I asked this a few years ago of some of my friends, or at least I think I did. I asked them to answer a few questions for me so I could more accurately portray them in Straight Up and Dirty. I begged for specifics, not some general useless crap using words like "sad" or "shut down." I wanted to know how they lived it, their panicked moments. I learned that one friend, to gain control of situations, makes about ten lists a day and constantly revises them. She gets upset if the piece of paper on which she started the list is too small and she runs out of space. I love quirks like this. It’s why I love making new friends. I have a new friend who is terrified of peaches. Genuinely scared. She says some people are vegetarians. She is a texturtarian, terrified of certain textures. She couldn’t read James and The Giant Peach. "I can’t even look at the cover!" It’s adorable to me, the weirdness in people. She went home and asked her husband to name some of his quirks. She couldn’t think of any, which left her mildly distraught. "I guess you’re my quirk," he responded, which kinda made me love him. I wonder how such quirky people withstand crisis, how they navigate it emotionally.
I think I pick stuff out of my ears, inventing skin or bumps, or anything.
I pick my scalp.
I basically pick anything, but not casually. I really pick, like get in there good. And uh, bad.
I rip the edges of all my nails then peel them off.
I "ride the train," a term used to describe when someone furiously shakes their knees, or bounces a foot, as if the motion signifies they’re riding a runaway train.
I lose weight. It’s the one time in my life when it happens effortlessly. I lose all flavor for fat, for fried, for milkshakes even. Nothing can taunt me. I’m far too anxious.

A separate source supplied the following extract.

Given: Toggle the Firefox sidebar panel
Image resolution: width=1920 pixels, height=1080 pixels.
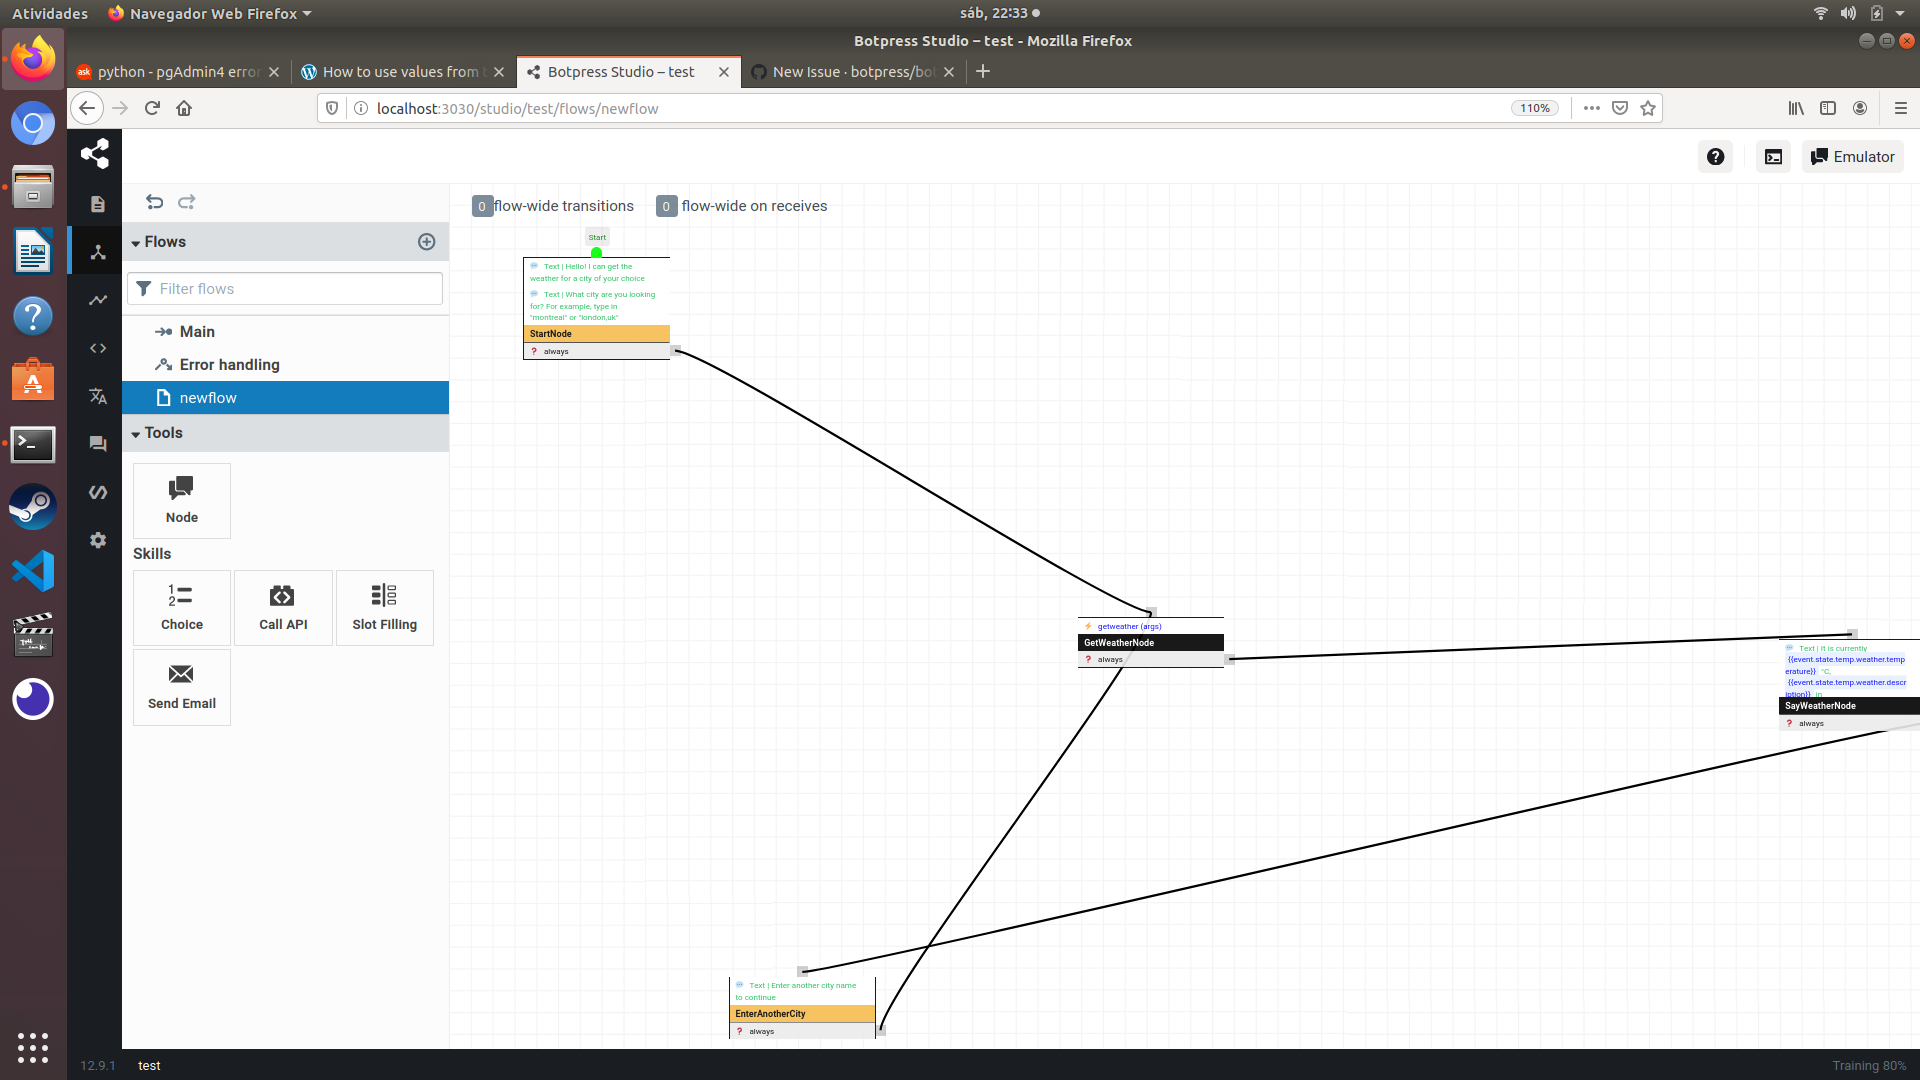Looking at the screenshot, I should tap(1828, 108).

I don’t match or care what I’m wearing.
I shower but don’t blow dry or wear makeup. Perfume is frivolous. And when I’m having a crisis, that’s how everything that once seemed important feels: frivolous. Reservations and calling people back. Emails and blog entries. Chapters. All of it doesn’t matter when something "big" happens. At least it’s big to me. When I’m responding to a crisis, it happens quietly at first, sunken. I never cry when you’d expect. When my doctor told me my pregnancy wasn’t a good one, that I’d need a D&C the next day, I didn’t cry. I just blinked and went silent. Phil couldn’t believe it, thought it was strength. He honestly once said to me, "You freak out about little things, but when the big stuff happens, you’re a rock." And I laughed, realizing how easy it is for people to confuse blinding fear with strength.
Doesn’t it always seem the quiet people who never know what to say, who choose their words so carefully, who rarely speak, always seem to grab our attention when they do? Really holding our attention, as we listen to their careful words, certain there’s something profound in there. Usually, they’re just shy and awkward and fear they can’t add much to the situation. Except in movies. In movies, the one who never talks really is always wise and omniscient.
Once my silence wears thin, and things begin to sink in, I talk it over with anyone who’ll listen. It’s my way of getting it out. Each person thinks I’m turning to them first, certain I wouldn’t confide such details to just anyone. They’re wrong. I need to get it out. I need to hear the advice that matches what I actually want to do. Maybe I need people to feel sorry for me, to get angry for me, to tell me not to worry, to reassure me that I’ll be okay. Then, when I’m too tired to repeat my current crisis to one more person, I write it all out and try to determine what I can actually control. When it finds its way onto the page, it’s there for problem solving. Everything before that moment is talk, helping to form the theories of my next move.
How do you respond emotionally to crisis?